Title: God Has a Long Face
Author: Robert Wilder
Date: 1940
Publisher: Putnam
ISBN: none
Length: 461 pages
Quote: “‘We’re needin’men of substance heah now, General,’ the landlord insisted.”
Wallis Burgoyne was, technically, a deserter. Hearing that the Civil War had ended while he was in Florida, he never went back to the Ohio regiment, but “became, with a fine disregard for accuracy, General Basil Wallis Burgoyne ‘of the Northern Virginia Army.’” In other words he was a liar—a big fat liar, Wilder seldom fails to emphasize, a con artist, a real jerk, the sort of man who was usually cast as the enemy in Southern novels of the period, always trying to cheat nicer people out of their older money, likely to ruin their property by trying to “develop” it. He’s also a racist, sexist boor who may not physically molest his daughter-in-law but seldom speaks to her without making it clear that he feels entitled to do that if he felt like it. So what you won’t like about this novel is that, for better or for worse, it’s about him, with divagations into how and why he outlived most of his heirs.
All Wilder says about why he wrote such a long book about such an unlovable character is a dedication: “To, for, and because of Sally.” Who and what Sally was may never be known, which would probably have been the way she wanted it...but Burgoyne’s character develops, over 461 pages, to the point where he’s able at least to acknowledge his natural heir. Only when his White sons and grandson are gone can he address his surviving daughter as “Daughter.”
Wilder’s way of writing about women, Black people, and the working class was less obnoxious than Burgoyne’s way of talking to and about them, in 1940. That does not make it pleasant to read. He could be forgiven for using contemporary phrases but he never thinks beyond the stereotypes they express. He’s more polite about the Black woman (“negress”), the biracial daughter (“her bright-girl”), or the fellow Burgoyne offers the job (“Cracker boy’), than Burgoyne is but he doesn’t know or care anything about them. They’re props, like the horses, the boats, the dishes, the wagons, and the labor gangs Burgoyne uses. Burgoyne’s horses don’t have names: other people are supposed to have trained them to obey the commands Burgoyne’s learned to give them, or he’ll know the reason why. Burgoyne travels by horse more than he does by boat or automobile, but his attitudes toward all three means of transportation are identical. And his attitude toward human beings is pretty much the same. Minor characters in fiction don’t really need to be characterized. It’s easier to become interested in a fictional plot if you’re not burdened with the minor characters’ names and histories, but the focus on Burgoyne in this novel makes the flatness of all characters except his favored son and grandson read as if Wilder agrees with him about this being a pushy, trashy White man’s world.

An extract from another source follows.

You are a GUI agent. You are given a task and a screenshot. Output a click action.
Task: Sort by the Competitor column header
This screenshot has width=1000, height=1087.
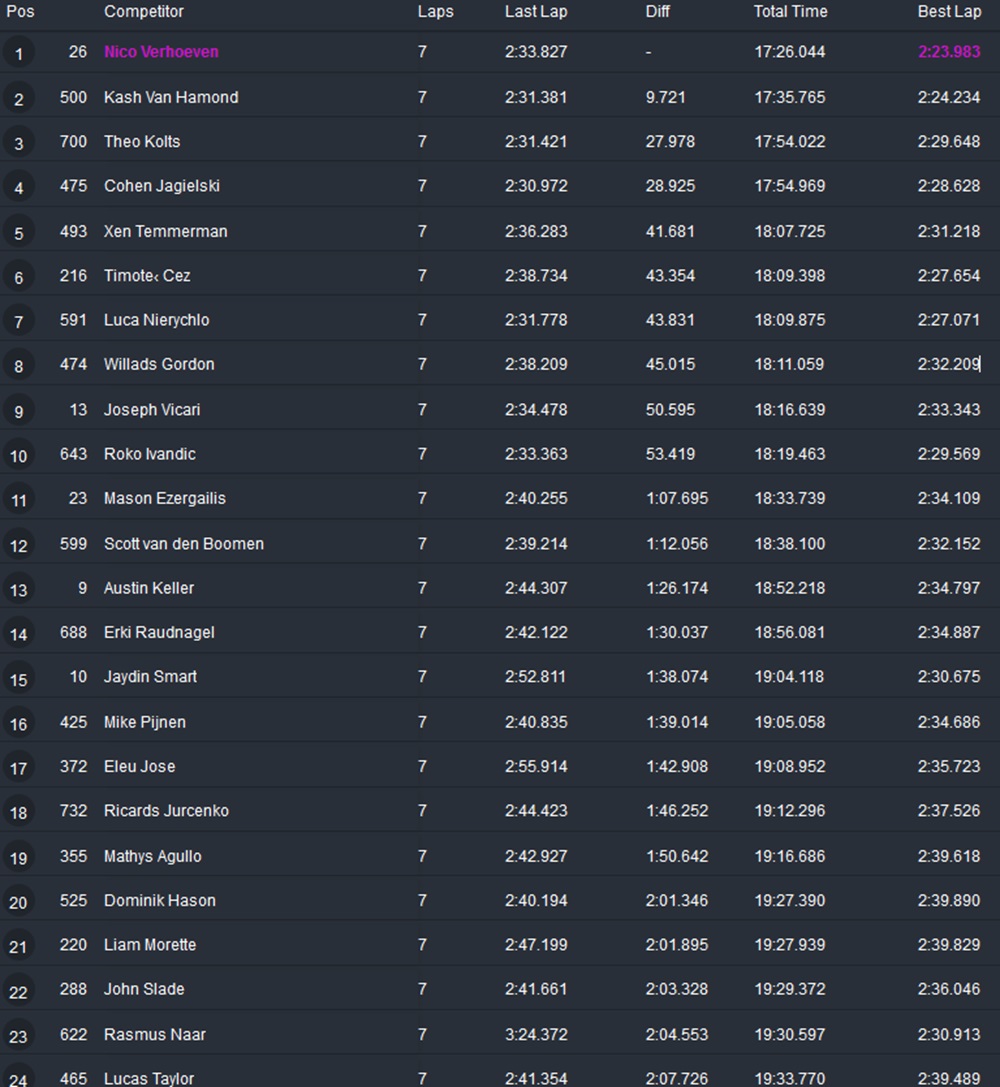tap(144, 12)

Not to be missed, and seldom overlooked by Wilder, is the way Burgoyne adopts hateful attitudes and stereotypes so fully that he sends his sons out to buy up property to keep out “Yankees.” The boys are so much intimidated by their father that we never get a scene in which Burgoyne might have been asked to explain how his use of “Yankees” does not include himself as a deserter from the Federal Army in the Civil War...This really happened. Florida, the southernmost of the contiguous States, has never been fully accepted as Southern in the sense that Georgia is. Wilder shows us why.
I didn’t enjoy this book. I don’t expect the person who handed it down to me did either. Most people who are willing to read a 461-page novel don’t like that type of person and probably won’t enjoy reading about him now that they’ve been warned that he’s still alive at the end. Wallis Burgoyne may be fictionalized or fiction, but his type was occupying the Oval Office when I wrote this review. They are the bitter yellow lumps of baking soda of the Earth.